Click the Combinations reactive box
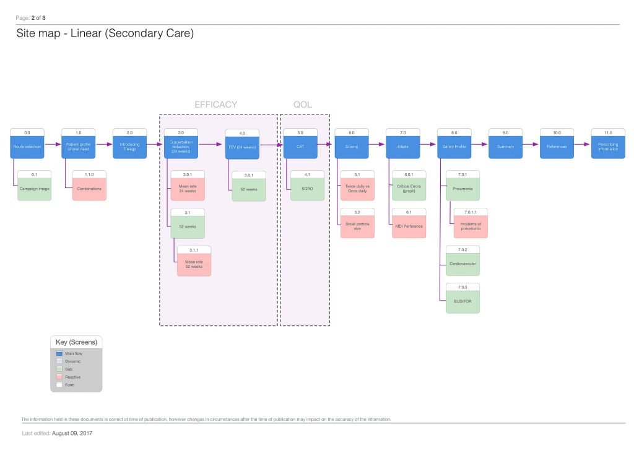 coord(89,187)
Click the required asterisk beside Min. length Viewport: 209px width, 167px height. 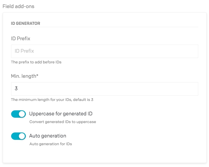coord(37,76)
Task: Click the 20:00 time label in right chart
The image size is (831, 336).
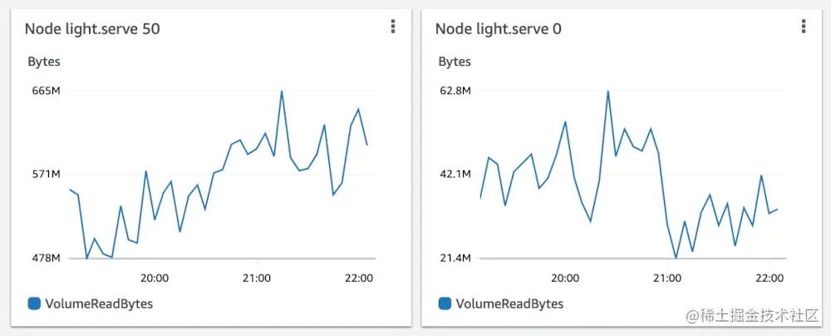Action: (x=565, y=278)
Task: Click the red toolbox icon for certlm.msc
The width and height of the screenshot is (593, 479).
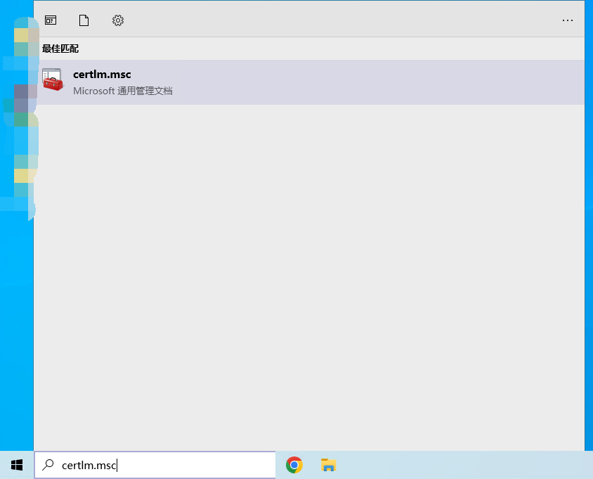Action: [53, 80]
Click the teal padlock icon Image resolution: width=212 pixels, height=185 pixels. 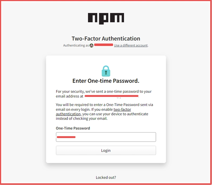[x=106, y=71]
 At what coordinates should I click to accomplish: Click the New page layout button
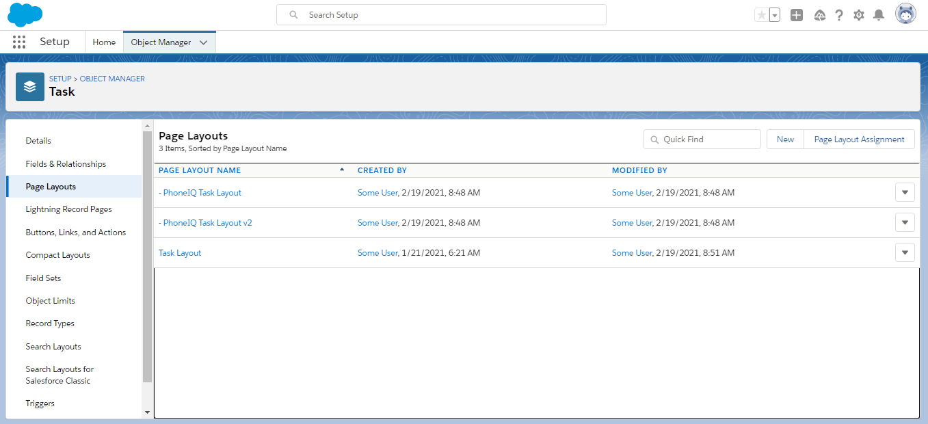coord(785,140)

------------------------------------------------------------

— AIM OF THE TASK —
Pictures stay out; retype only the lines from the line containing "At what coordinates" through the end of the listing, inclusive, exactly as they appear.

— PROBLEM SOLUTION —
 At what coordinates should I click to accomplish: Click the New page layout button
coord(785,140)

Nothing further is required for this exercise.